# Directions for this task:
A faithful copy is needed of the lines below from the one with "Screen dimensions: 1008x591" up to and including the one with "Task: Switch to the Público tab"; set it down with no pictures and no other lines.

==== Materials provided

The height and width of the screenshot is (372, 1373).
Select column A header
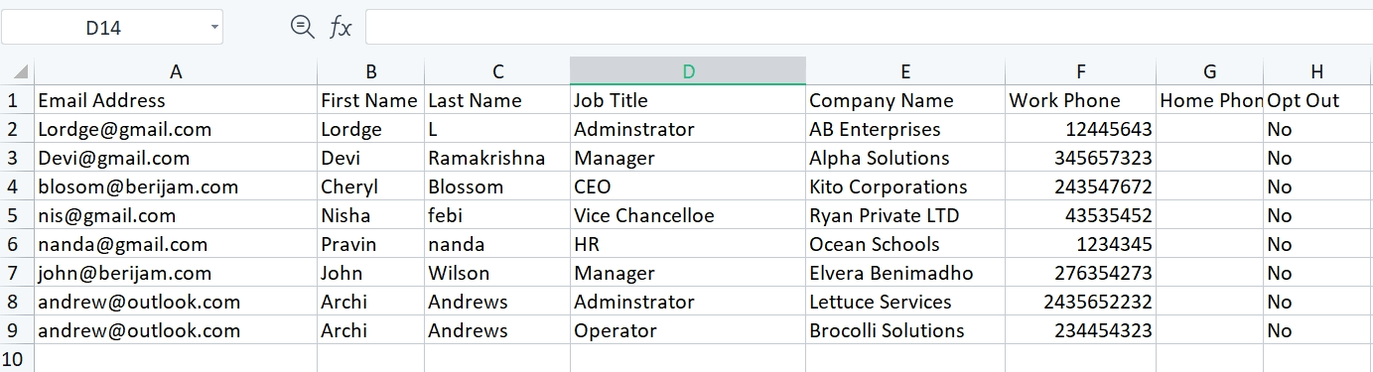click(x=176, y=71)
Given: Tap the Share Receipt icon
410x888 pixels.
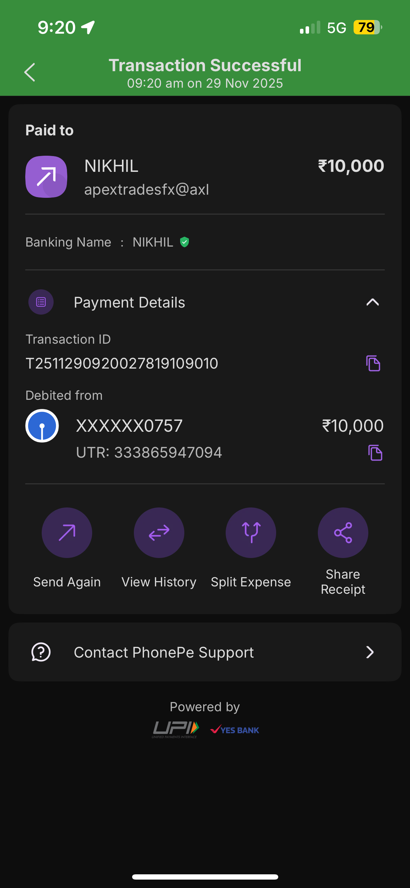Looking at the screenshot, I should coord(343,532).
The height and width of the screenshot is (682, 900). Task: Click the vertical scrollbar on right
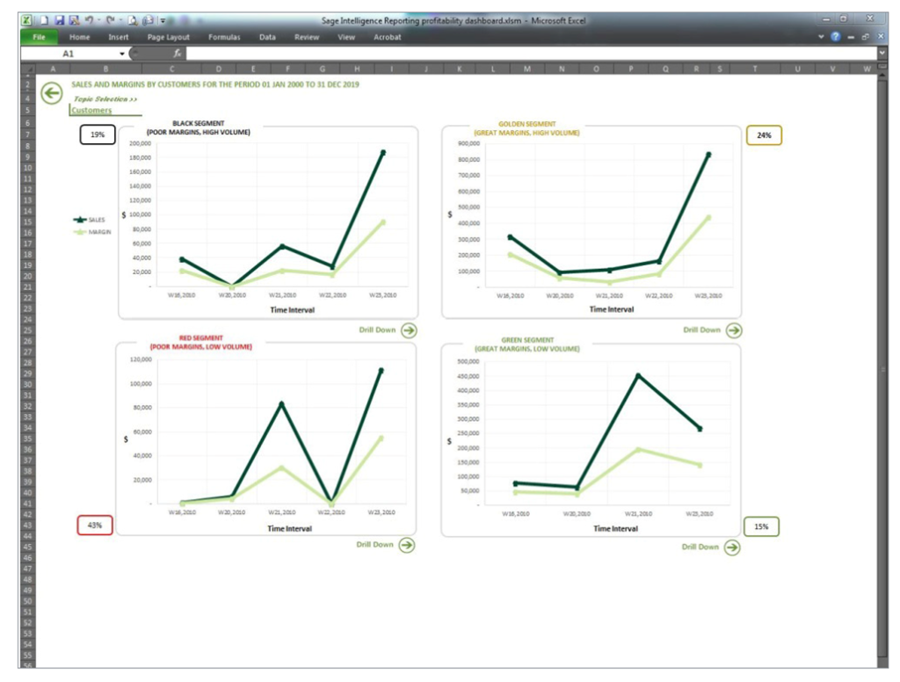pyautogui.click(x=882, y=369)
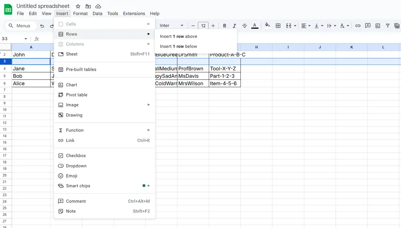This screenshot has width=401, height=228.
Task: Open the fill color picker
Action: click(267, 26)
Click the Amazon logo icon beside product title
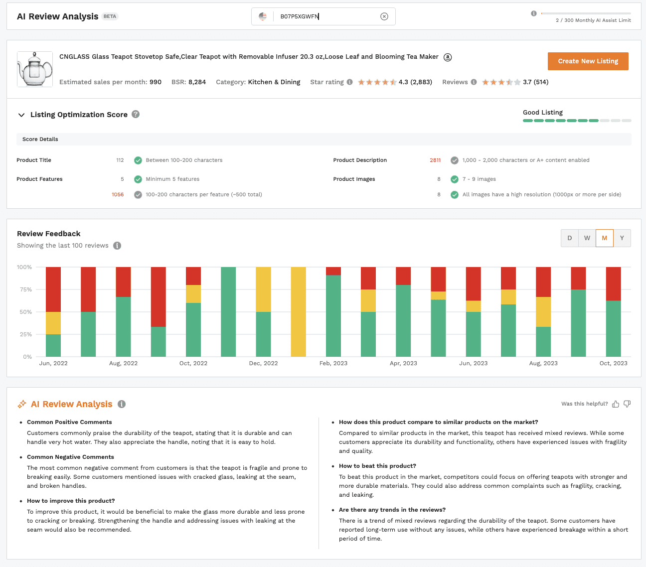Image resolution: width=646 pixels, height=567 pixels. 448,57
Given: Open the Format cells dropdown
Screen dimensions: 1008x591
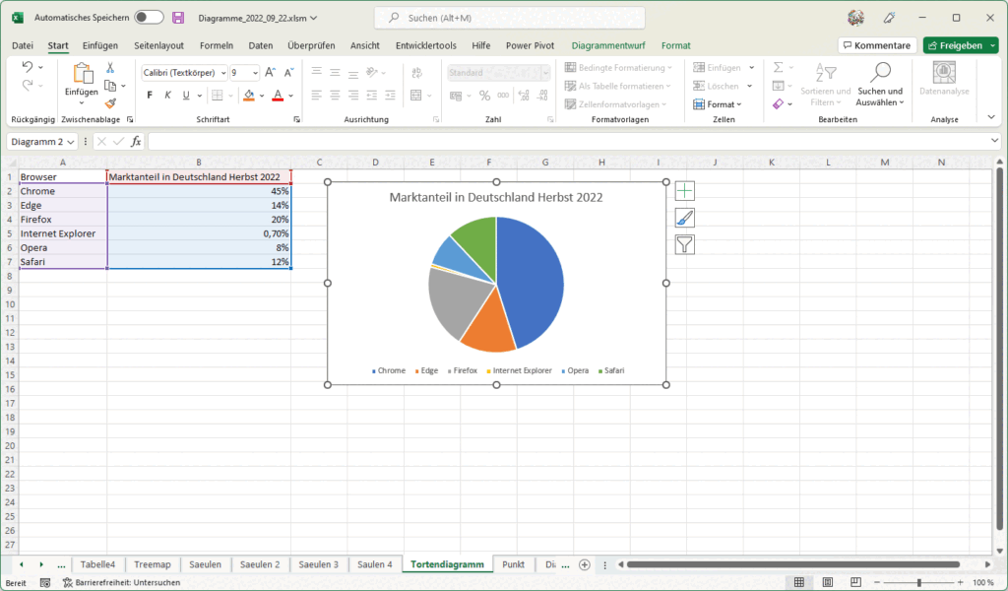Looking at the screenshot, I should click(x=718, y=104).
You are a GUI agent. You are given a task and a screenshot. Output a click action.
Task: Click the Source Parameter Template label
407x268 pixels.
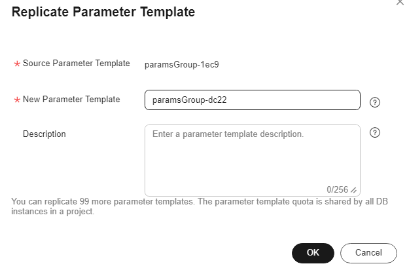click(x=77, y=63)
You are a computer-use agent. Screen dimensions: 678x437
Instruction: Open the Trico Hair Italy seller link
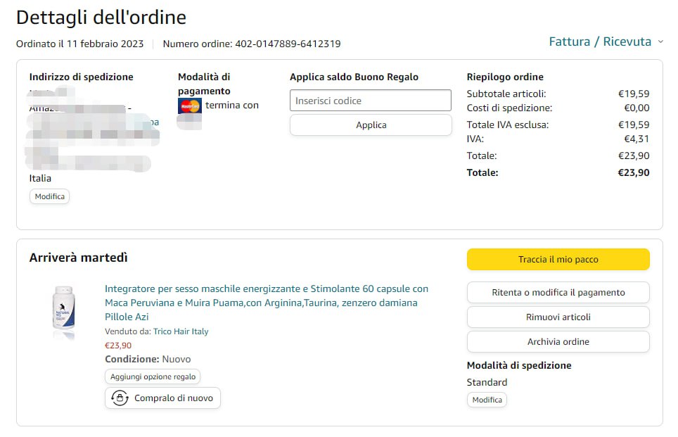pos(181,331)
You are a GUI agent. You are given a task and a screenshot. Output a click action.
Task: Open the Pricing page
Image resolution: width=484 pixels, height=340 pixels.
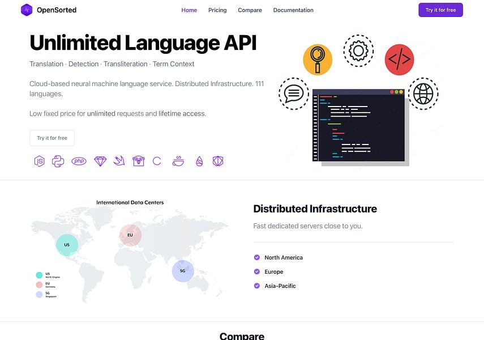click(x=217, y=10)
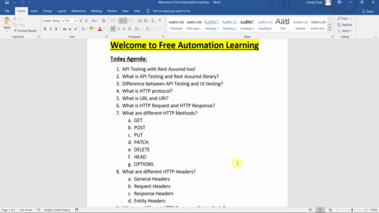Click the Share button
Viewport: 379px width, 213px height.
[367, 11]
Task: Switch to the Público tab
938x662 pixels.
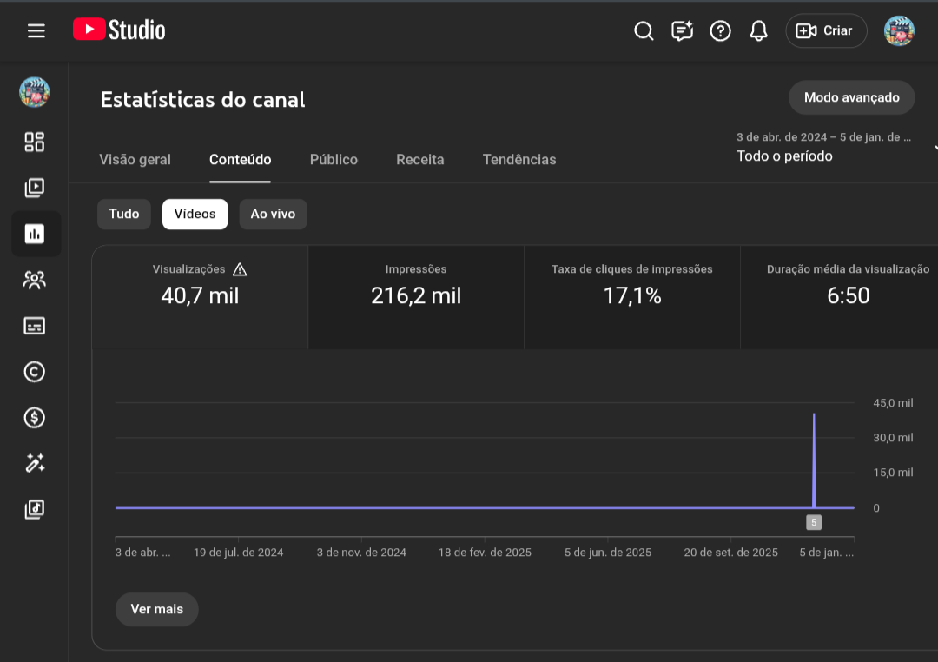Action: click(x=334, y=160)
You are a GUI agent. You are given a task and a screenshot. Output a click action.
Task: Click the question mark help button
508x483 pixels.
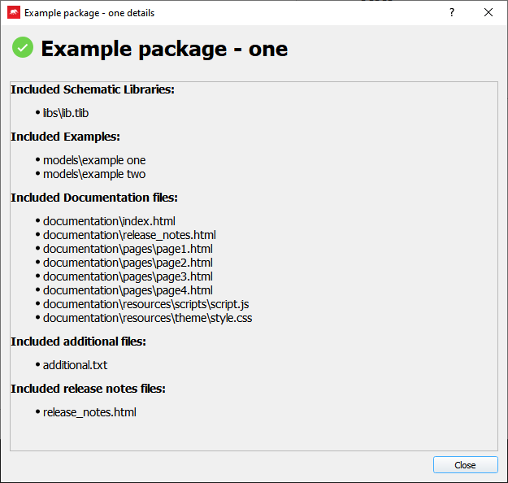(x=452, y=13)
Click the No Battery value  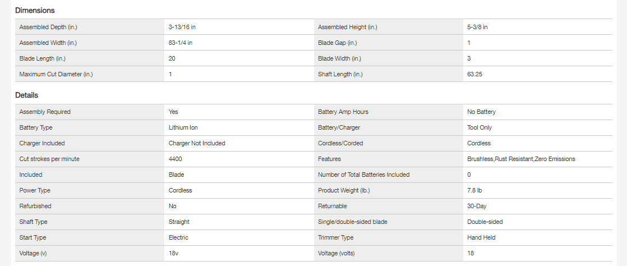(x=481, y=112)
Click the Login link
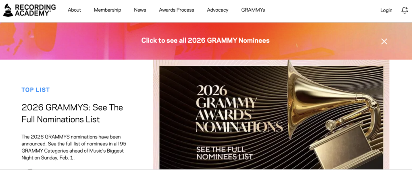The image size is (412, 170). point(386,10)
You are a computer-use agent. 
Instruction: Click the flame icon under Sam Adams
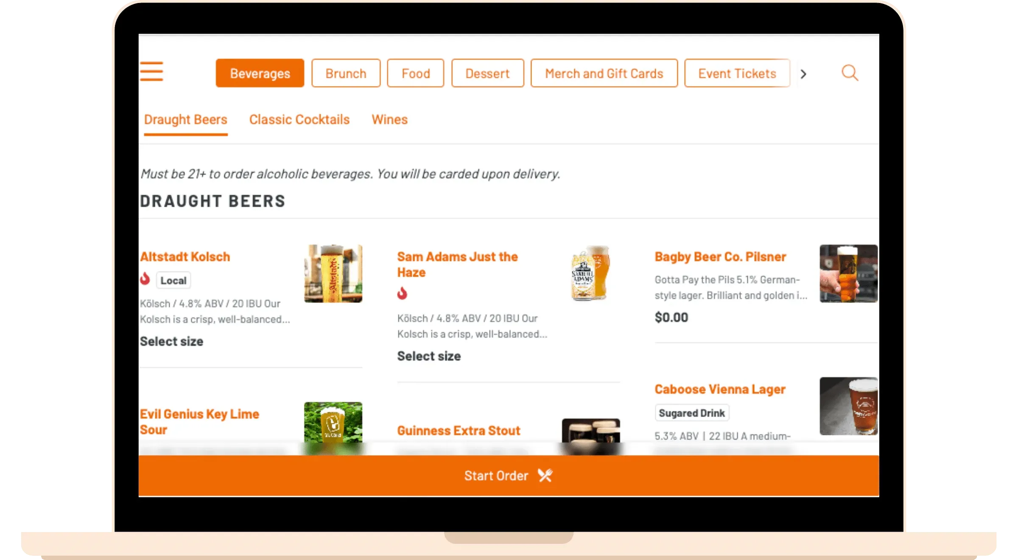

========

# Result of the exercise:
Screen dimensions: 1008x591
Looking at the screenshot, I should click(x=718, y=104).
You are a GUI agent. You are given a task and a screenshot. Output a click action.
Task: Click the Source Parameter Template label
407x268 pixels.
click(x=77, y=63)
You are a computer-use agent. Screen dimensions: 678x437
Instruction: Open the Trico Hair Italy seller link
pos(181,331)
You are a GUI agent. You are given a task and a screenshot. Output a click action.
Task: Open the Pricing page
Image resolution: width=484 pixels, height=340 pixels.
click(x=217, y=10)
Click the Share button
Viewport: 379px width, 213px height.
[367, 11]
Task: Switch to the Público tab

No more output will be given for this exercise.